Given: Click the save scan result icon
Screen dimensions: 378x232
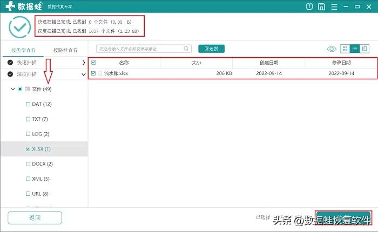Looking at the screenshot, I should click(322, 7).
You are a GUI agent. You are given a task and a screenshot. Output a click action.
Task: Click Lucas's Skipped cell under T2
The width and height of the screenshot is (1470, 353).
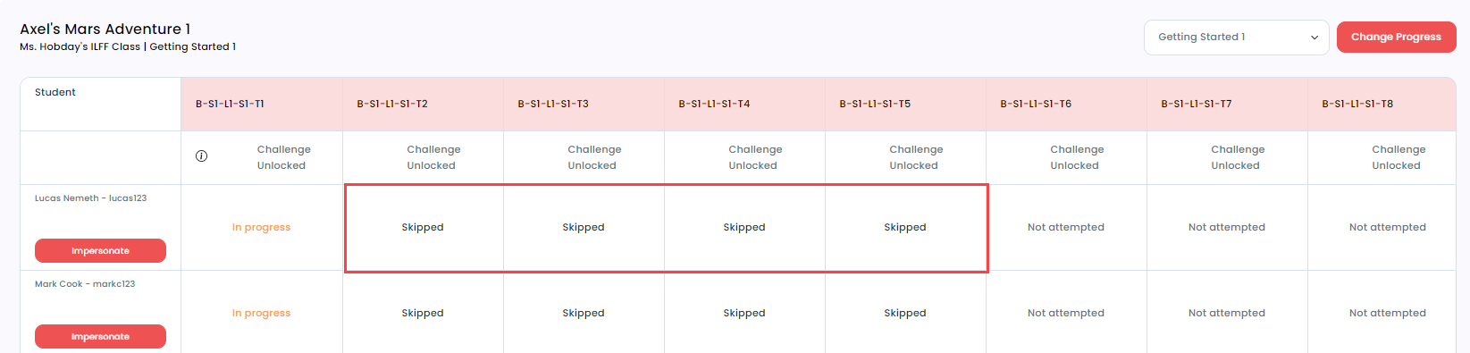coord(423,227)
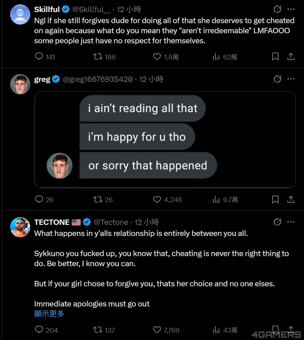Image resolution: width=304 pixels, height=340 pixels.
Task: Open greg's meme image
Action: click(x=165, y=139)
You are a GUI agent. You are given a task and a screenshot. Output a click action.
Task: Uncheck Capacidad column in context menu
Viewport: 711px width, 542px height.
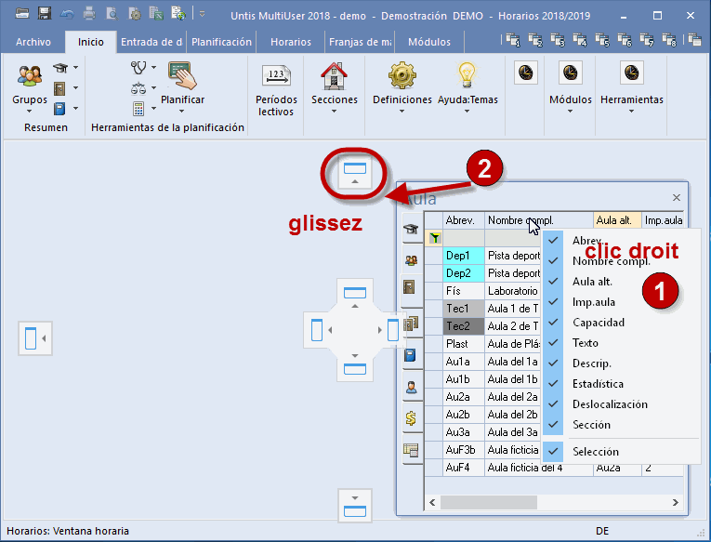pos(599,323)
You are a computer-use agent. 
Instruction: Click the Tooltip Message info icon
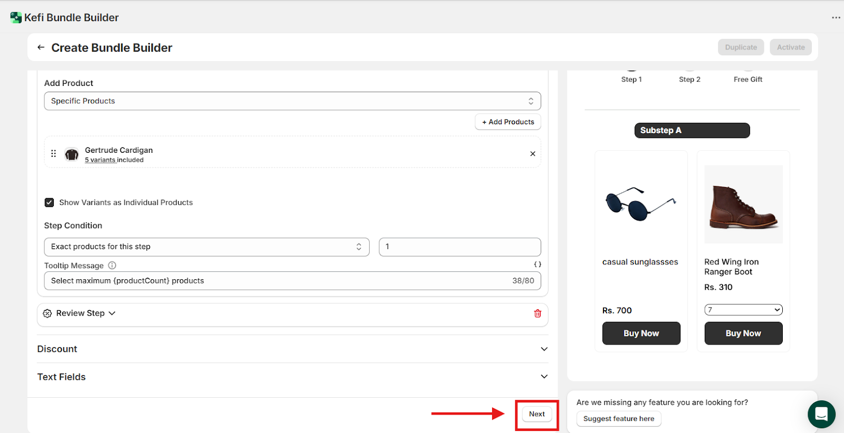pyautogui.click(x=112, y=265)
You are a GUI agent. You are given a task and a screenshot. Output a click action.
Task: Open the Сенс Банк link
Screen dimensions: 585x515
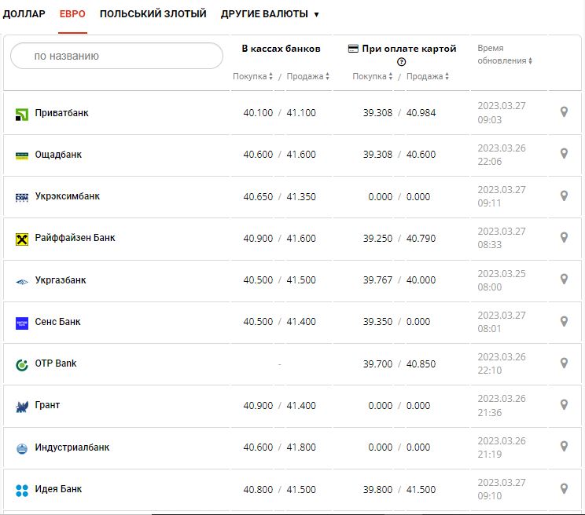pyautogui.click(x=57, y=322)
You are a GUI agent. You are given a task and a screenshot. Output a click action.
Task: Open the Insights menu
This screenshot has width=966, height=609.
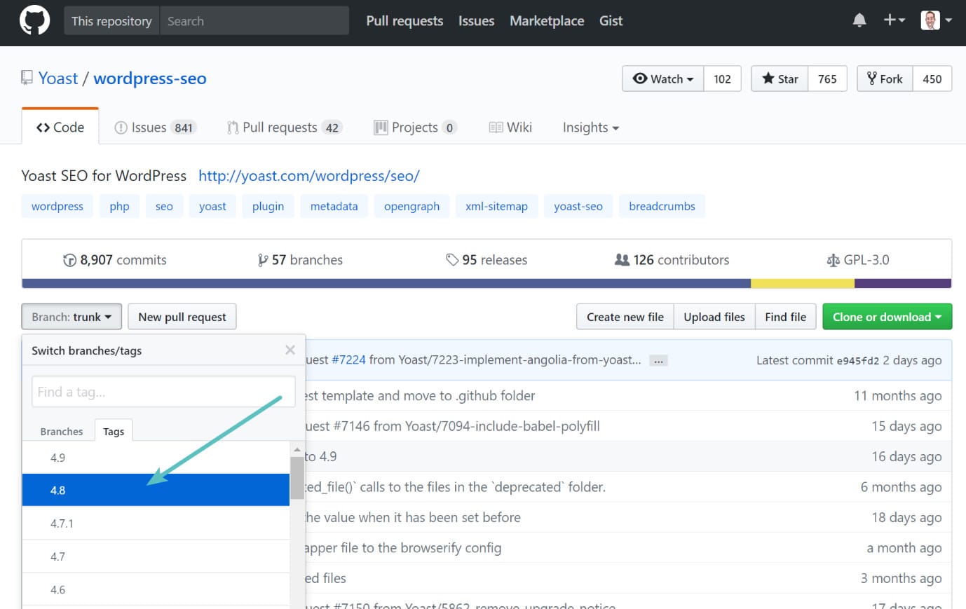(x=590, y=127)
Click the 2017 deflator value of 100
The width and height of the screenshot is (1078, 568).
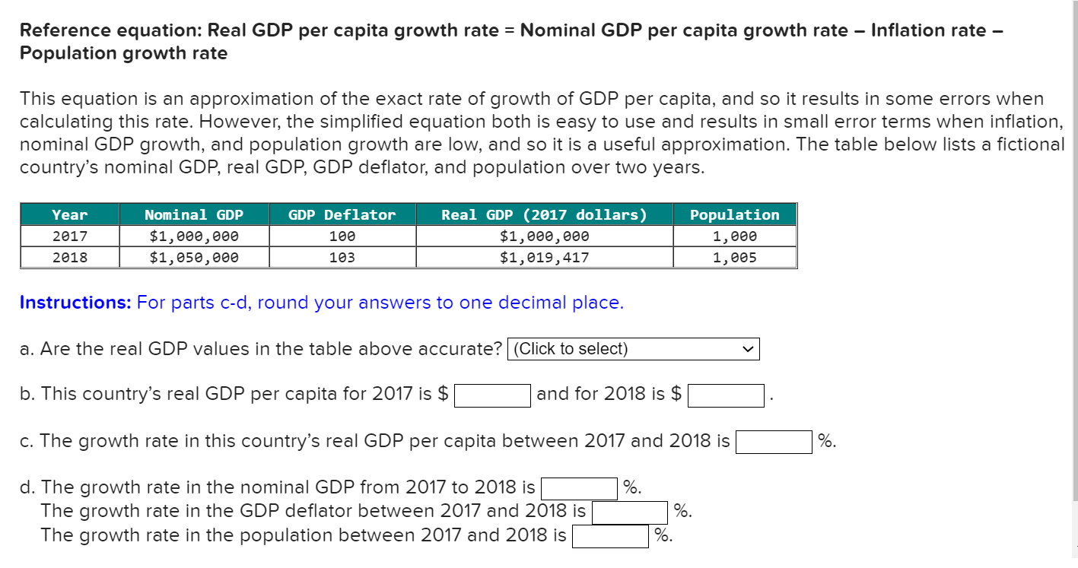pyautogui.click(x=341, y=236)
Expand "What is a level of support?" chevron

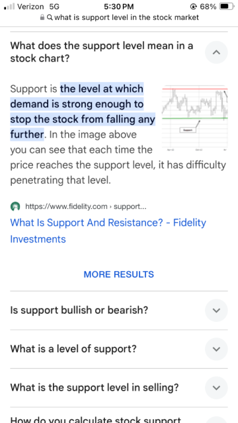coord(216,349)
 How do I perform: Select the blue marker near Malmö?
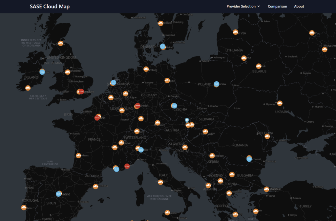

■ Exercise instructions
In your copy, repeat each record exactly and include no pictures.

■ Result of the exercise
Given: Click the save scan result icon
Screen dimensions: 378x232
Looking at the screenshot, I should click(322, 7).
You are a GUI agent. You are given a task and a screenshot. Output a click action.
Task: Click Lucas's Skipped cell under T2
The width and height of the screenshot is (1470, 353).
coord(423,227)
Image resolution: width=304 pixels, height=340 pixels.
Task: Open greg's meme image
Action: click(x=165, y=139)
You are a GUI agent. You are given a task and a screenshot. Output a click action.
Task: Uncheck Capacidad column in context menu
Viewport: 711px width, 542px height.
pos(599,323)
You are a computer-use agent. 
Instruction: Click the Tooltip Message info icon
pyautogui.click(x=112, y=265)
You are a GUI agent. You are given a task and a screenshot. Output a click action.
Task: Open the Сенс Банк link
Screen dimensions: 585x515
pyautogui.click(x=57, y=322)
You are a GUI agent. You are given a task and a screenshot. Output a click action.
Task: Open the Insights menu
This screenshot has width=966, height=609.
(x=590, y=127)
Click the 2017 deflator value of 100
The width and height of the screenshot is (1078, 568).
pyautogui.click(x=341, y=236)
Expand "What is a level of support?" chevron

coord(216,349)
 How do I perform: Select the blue marker near Malmö?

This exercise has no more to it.